Designing for actual customers

Jun 17 / CXM Academy
When designing customer experiences, we often fall into the trap of designing for our ideal customers rather than our real ones.

Research demonstrates that designing for actual customers rather than idealized versions leads to more successful outcomes and sustainable business growth.

Organizations that embrace customer reality rather than fighting it create more inclusive, effective experiences that serve broader customer bases while achieving better business results. The methodology provides a framework for understanding, accepting, and designing for customer diversity rather than attempting to force customers into predetermined behavioral patterns.
Most organizations have a mental picture of their "perfect" customer. This customer is tech-savvy, patient, reads instructions carefully, and behaves predictably.

The problem? This customer doesn't exist.

Your real customers are distracted, in a hurry, using outdated devices, and approaching your service with different expectations than you imagine. They're multitasking, stressed, and often encountering your brand during less-than-ideal moments.

When you design for ideal customers, you create experiences that work beautifully in controlled conditions but fail in the real world.

Why we design for ideal customers

It's natural to want customers who make our jobs easier. Ideal customers follow logical paths, read error messages and act upon them, use our services the way we intended and have the latest technology and fast internet. And even under pressure, they give us their full attention.

But real customers rarely match this profile. They:

  • Take unexpected paths and shortcuts
  • Ignore instructions and error messages
  • Use our services in ways we never anticipated
  • Have varying technical capabilities and constraints
  • Are often distracted or multitasking


The gap between ideal and real customers creates friction, frustration, and lost business.

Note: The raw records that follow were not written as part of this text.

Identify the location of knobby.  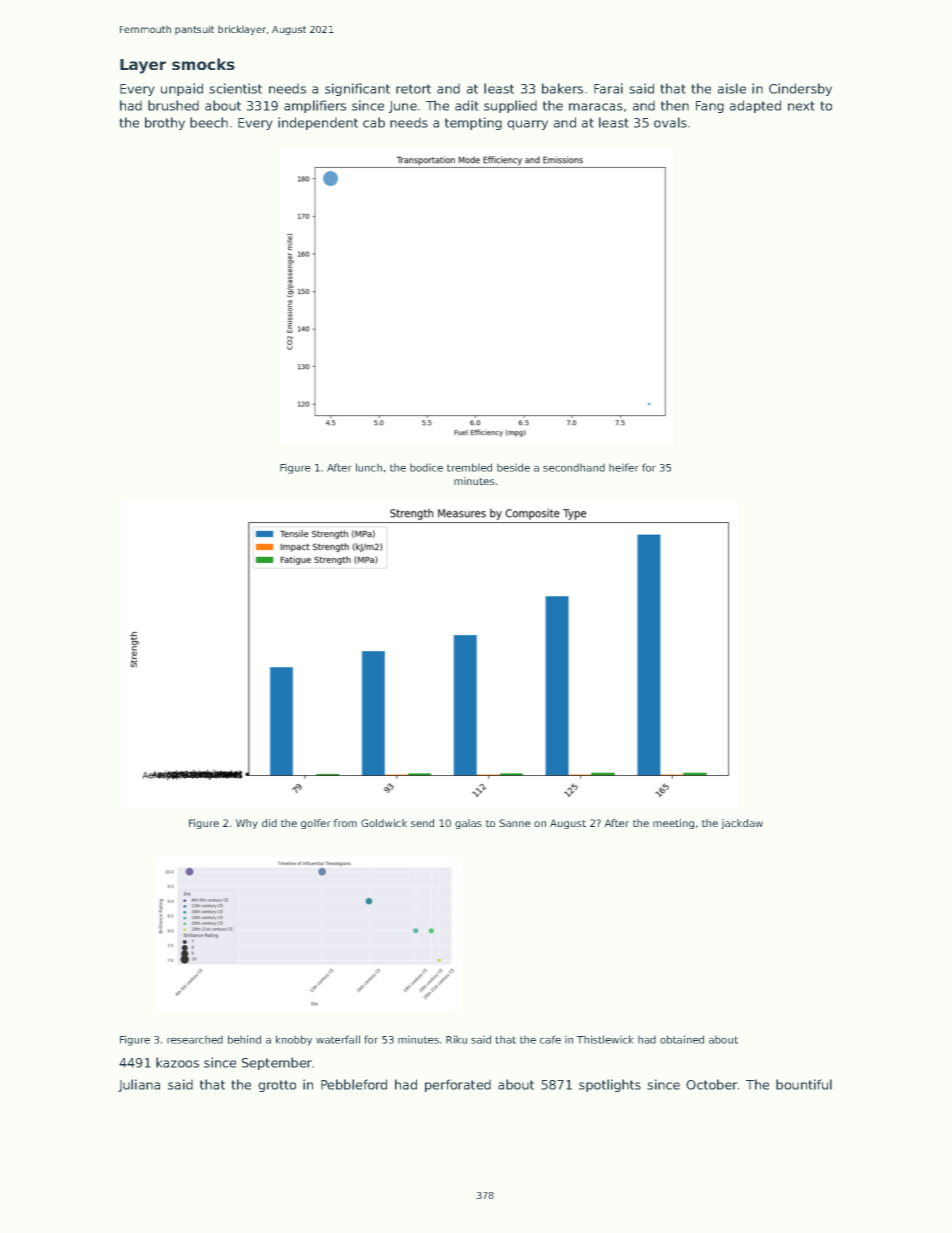
(294, 1040).
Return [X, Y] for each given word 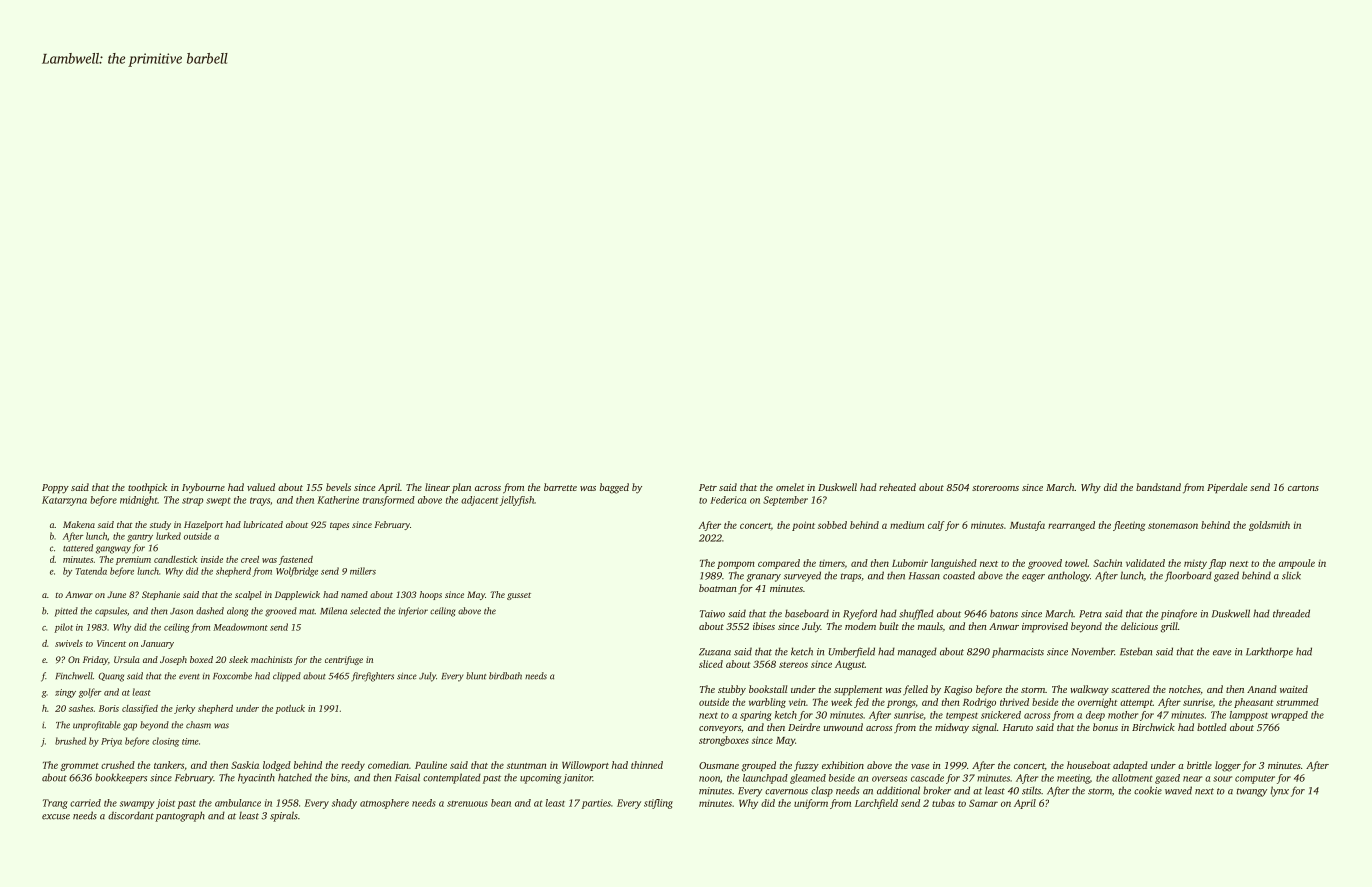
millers [363, 571]
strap [192, 502]
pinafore [1179, 614]
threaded [1291, 613]
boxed [201, 659]
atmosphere [384, 804]
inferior [413, 612]
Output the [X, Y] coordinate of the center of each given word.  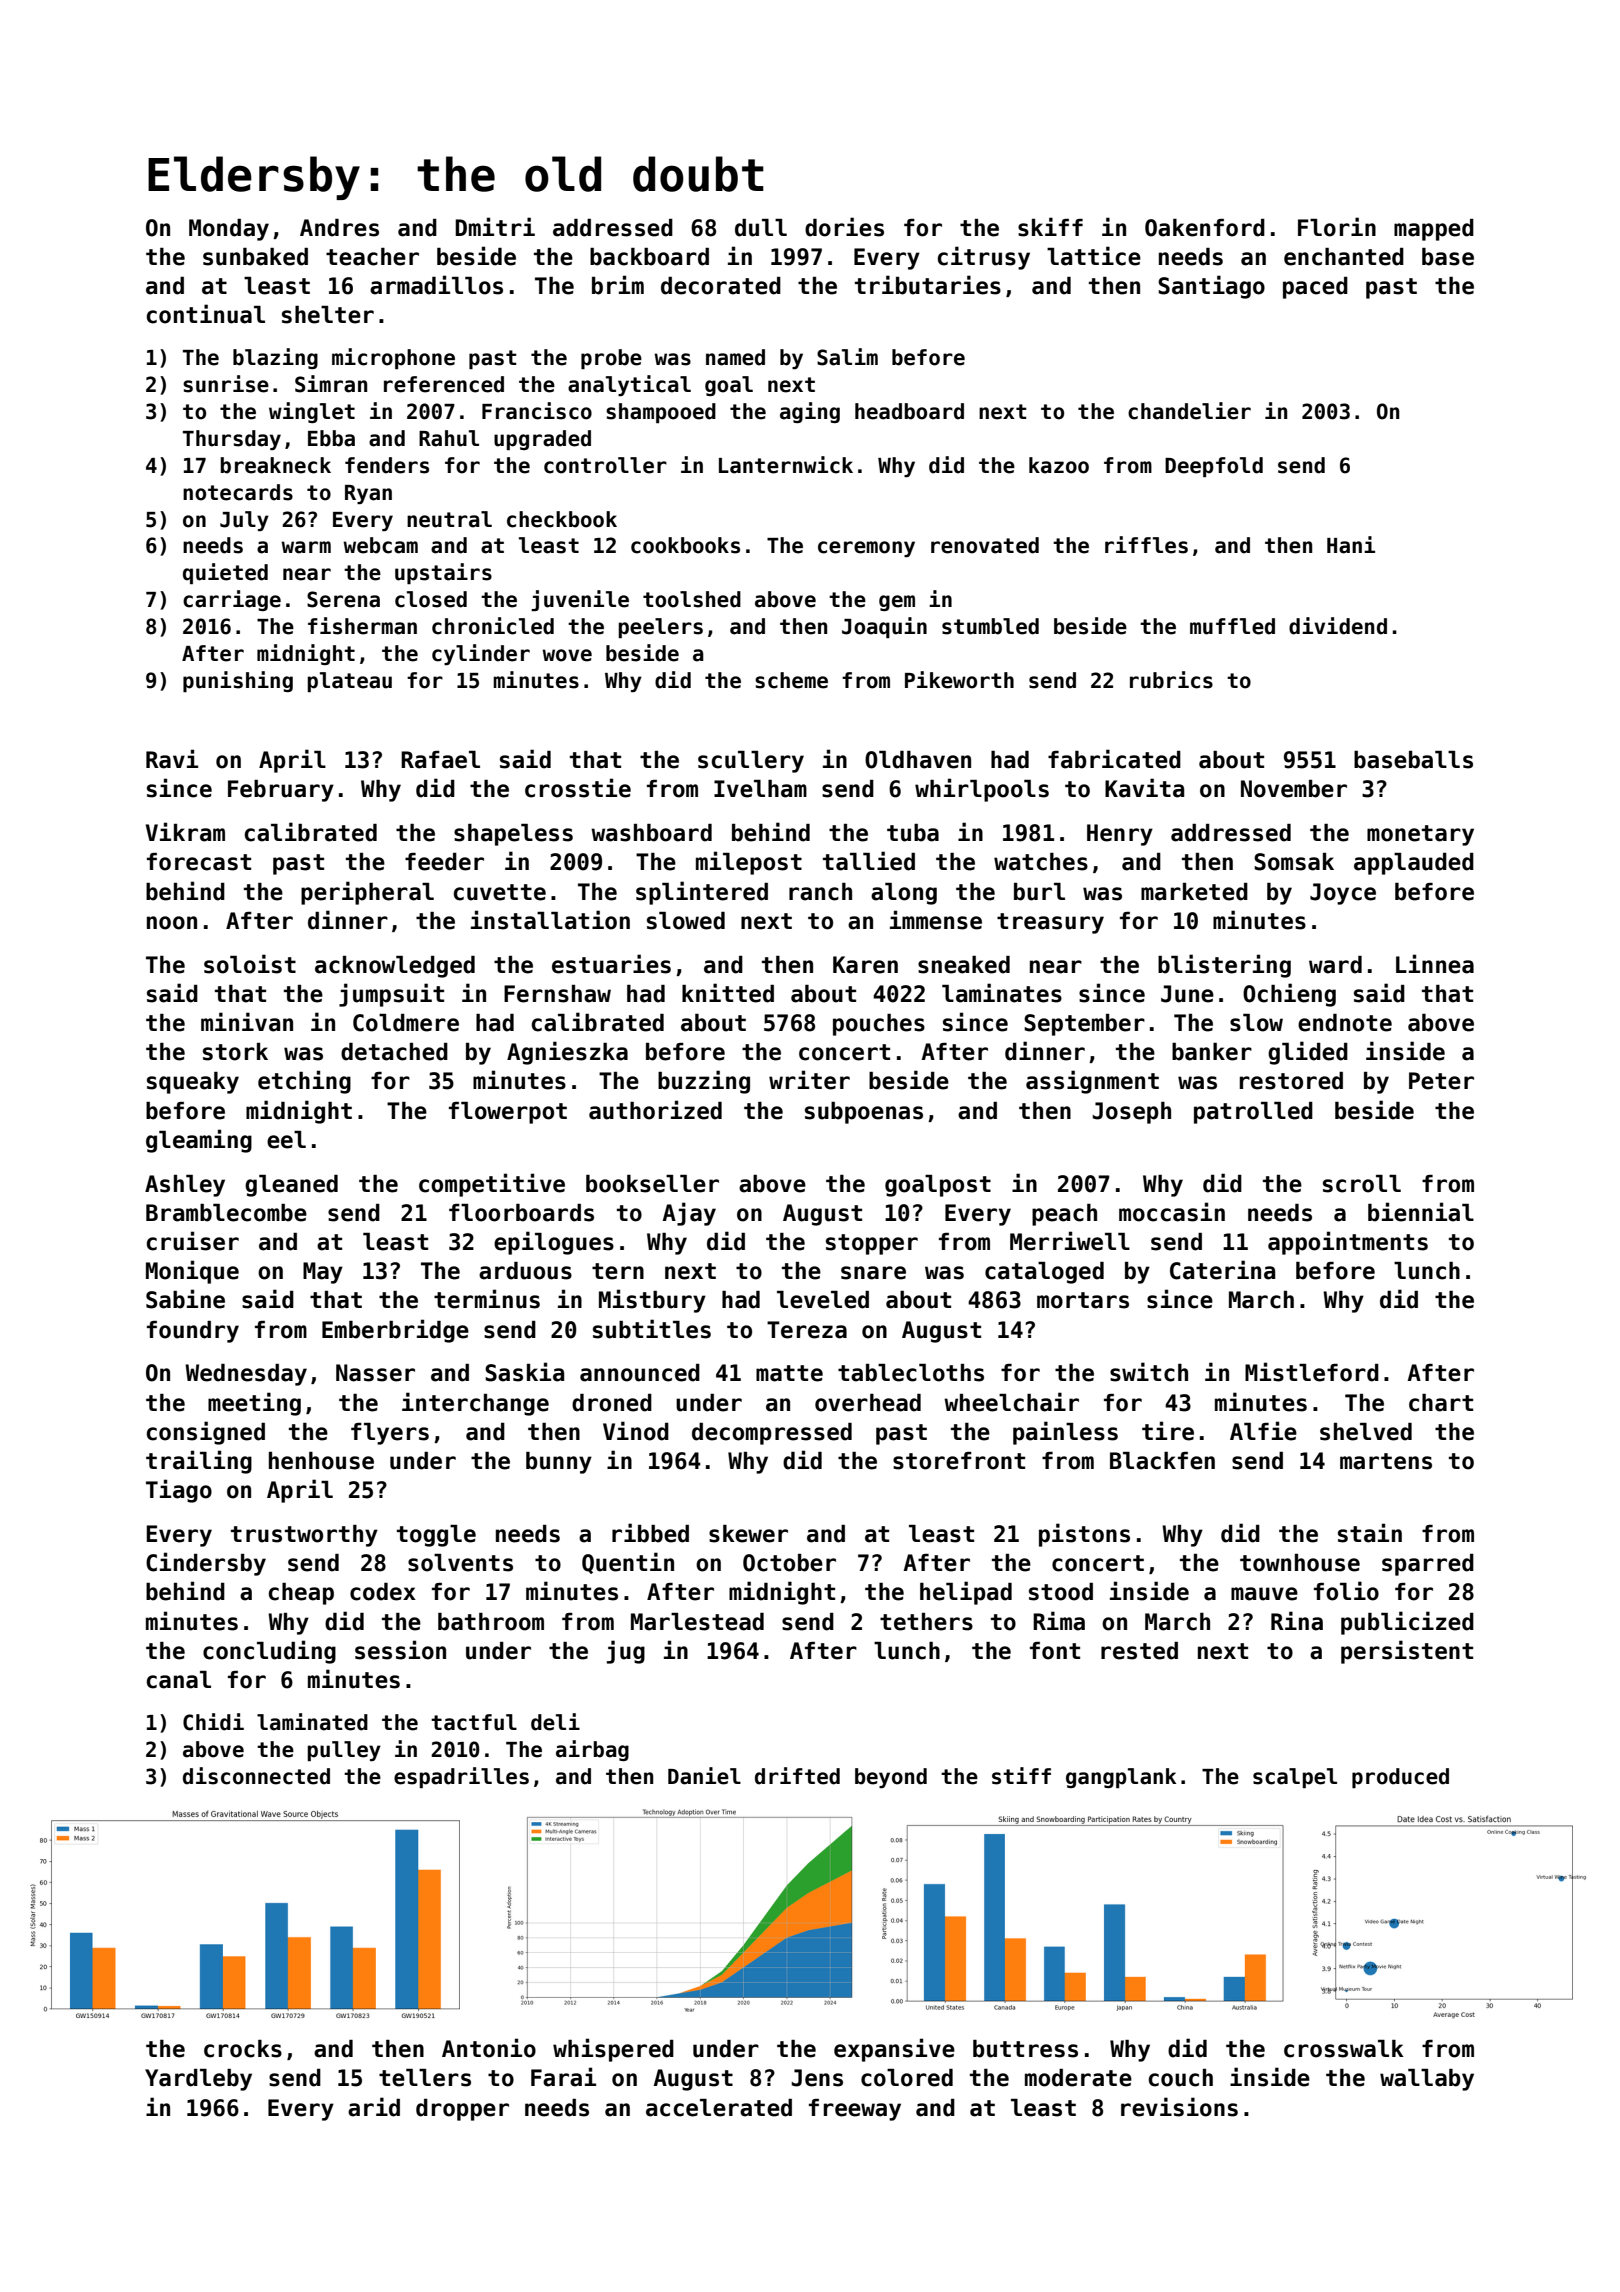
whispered [613, 2050]
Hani [1351, 545]
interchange [475, 1404]
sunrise [226, 384]
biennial [1421, 1212]
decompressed [772, 1434]
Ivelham [760, 789]
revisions [1179, 2107]
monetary [1420, 835]
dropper [462, 2110]
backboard [649, 257]
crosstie [578, 788]
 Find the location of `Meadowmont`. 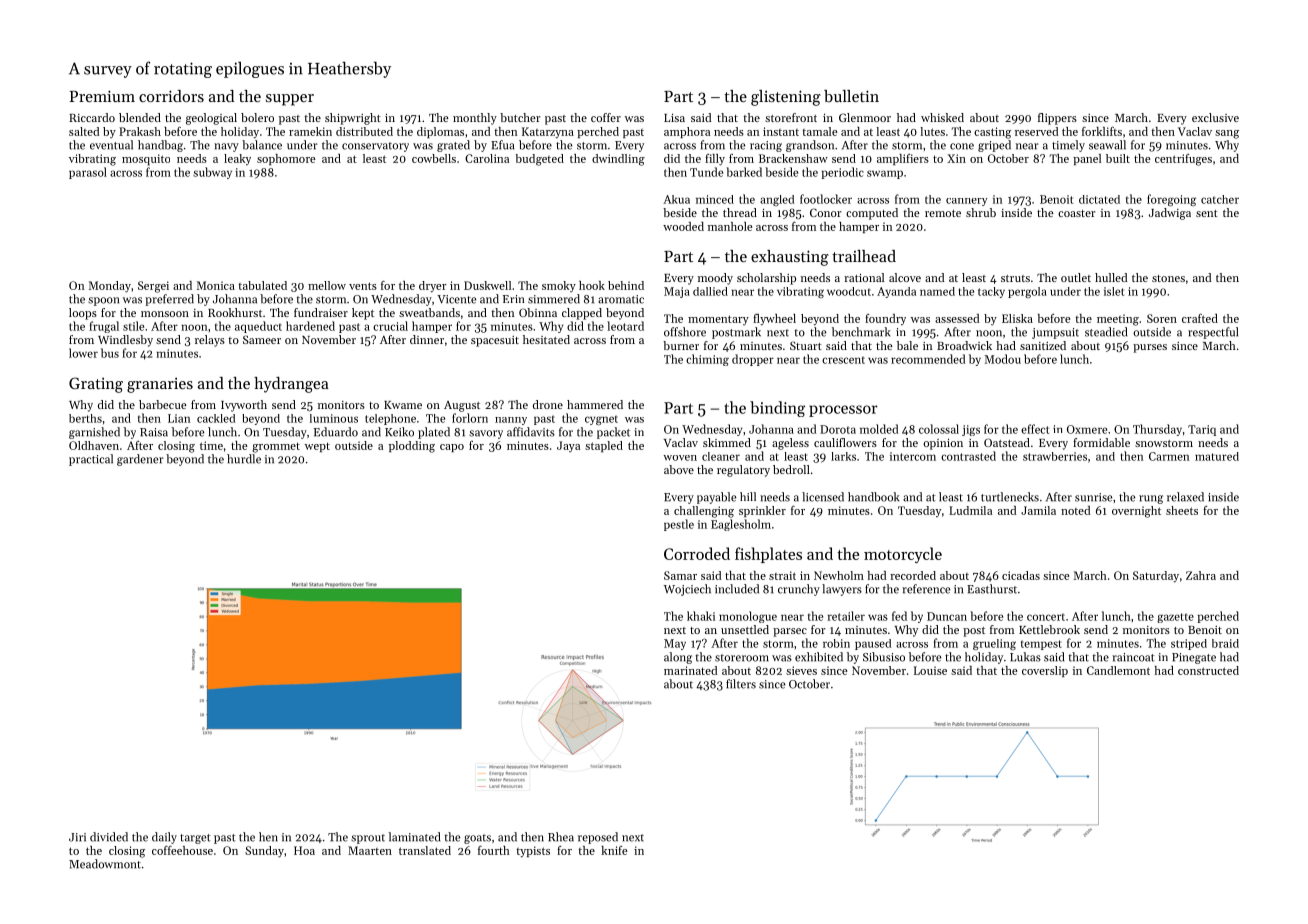

Meadowmont is located at coordinates (105, 864).
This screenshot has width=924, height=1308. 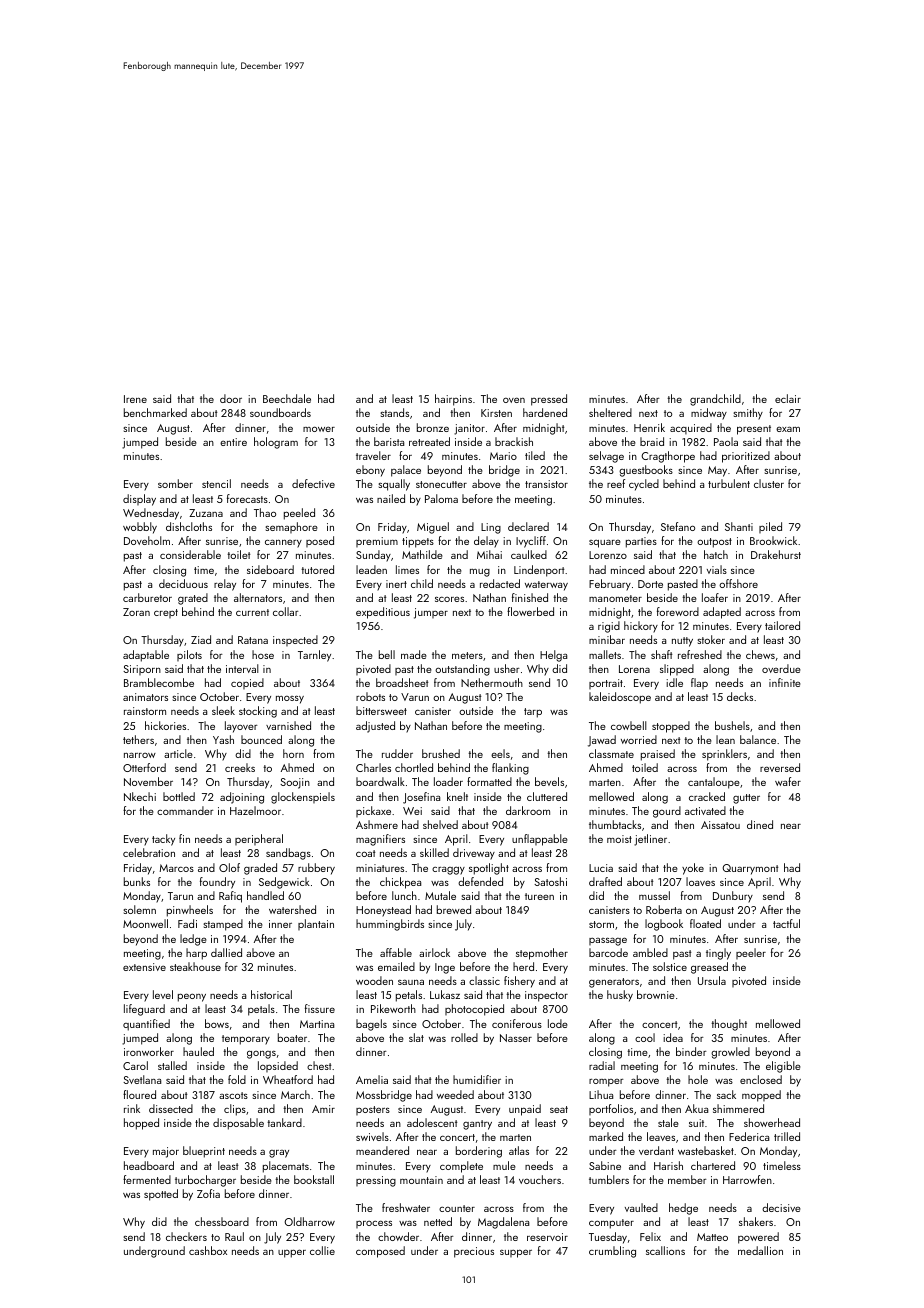 I want to click on pilots, so click(x=189, y=655).
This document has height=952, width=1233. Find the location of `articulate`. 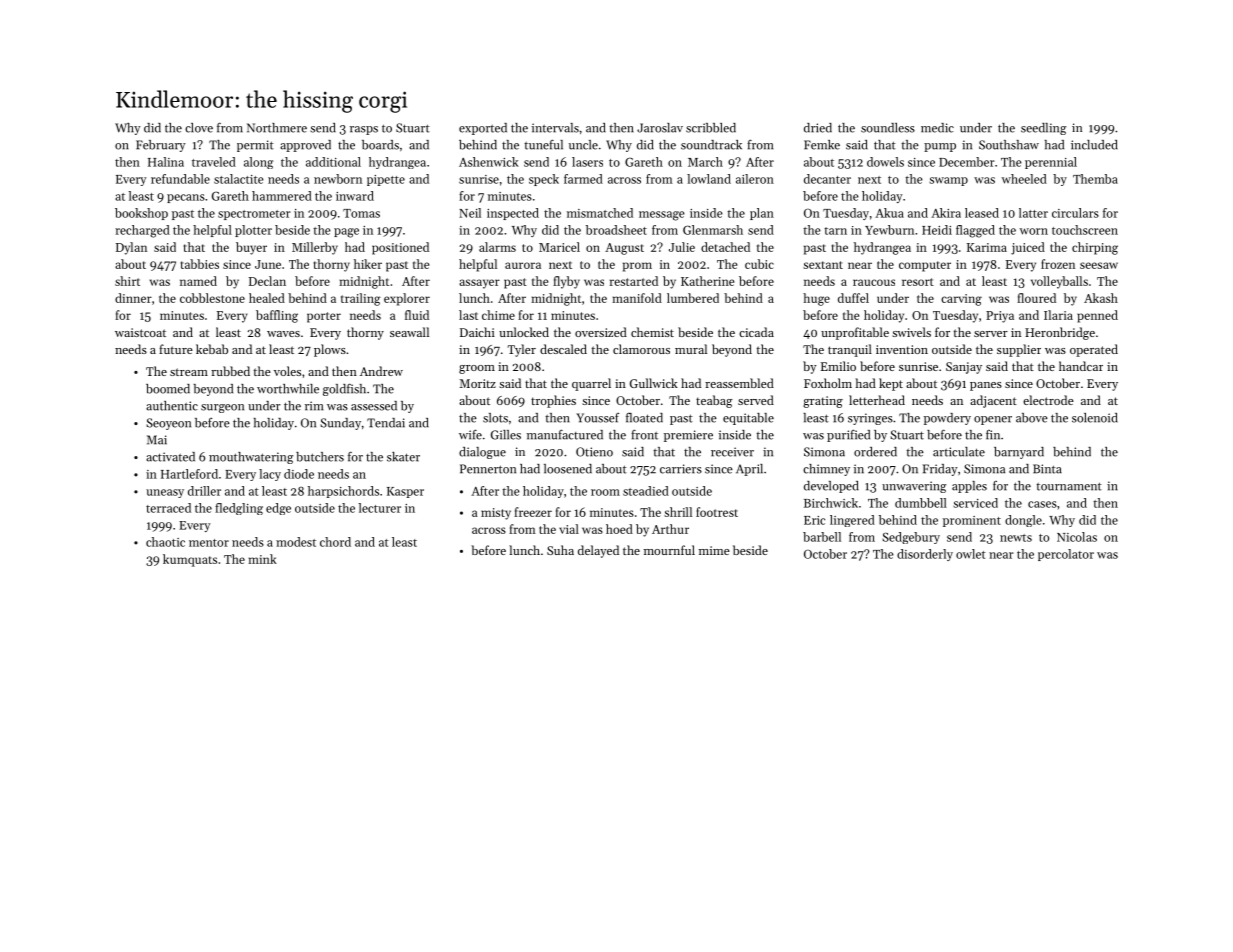

articulate is located at coordinates (959, 452).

Your customers often span different countries, languages, cultures, and regulatory environments.

A Swedish customer might expect detailed product information and multiple payment options. An Italian customer might prioritize relationship-building and personal service. A German customer might value efficiency and minimal friction.

Designing for an "average European customer" means designing for no one effectively.

Accomodation versus standardization

Instead of trying to change your customers, accommodate them.

It means that you provide multiple ways to complete tasks, but also designing for different skill levels and contexts. When designing new things you should also consider supporting various devices and connections speeds, but also building in forgiveness into your experience.

Progressive disclosure
Start simple, then offer complexity for those who want it.

Instead of overwhelming new customers with every option, show them the basics first. Advanced users can access more features when needed.

Multiple pathwaysOffer different ways to accomplish the same goal.

Some customers prefer self-service. Others want to talk to a human. Some like detailed explanations. Others want quick shortcuts. Design for all of these preferences.

Forgiveness design
Assume customers will make mistakes and help them recover.

  • Make it easy to undo actions
  • Provide clear error messages with next steps
  • Save progress automatically
  • Offer multiple chances to correct information


Context awareness
Recognize that customers use your service in different situations.

A customer booking travel on their phone while commuting has different needs than someone researching options on their laptop at home. Design for both contexts.

Testing with real customers

The only way to understand your real customers is to observe them directly.

Watch how they actually use your service, not how you think they should use it. Pay attention to where they get confused or frustrated and what shortcuts they try to take. But also how they recover from mistakes and what they ignore or skip entirely.

These observations often reveal gaps between assumptions and reality.

Accommodating real customers isn't just good practice, it's also good business. When you design for customer diversity rather than an ideal, you reduce support costs by preventing common problems. But you also increase conversion rates across different customer segments and build loyalty by making customers feel understood.

Start by questioning your assumptions about customer behavior.

Who are your real customers? How do they actually use your service? What constraints and contexts shape their experience?

Design for the customers you have, not the ones you wish you had. Your business results will improve when your real customers can succeed with your real service.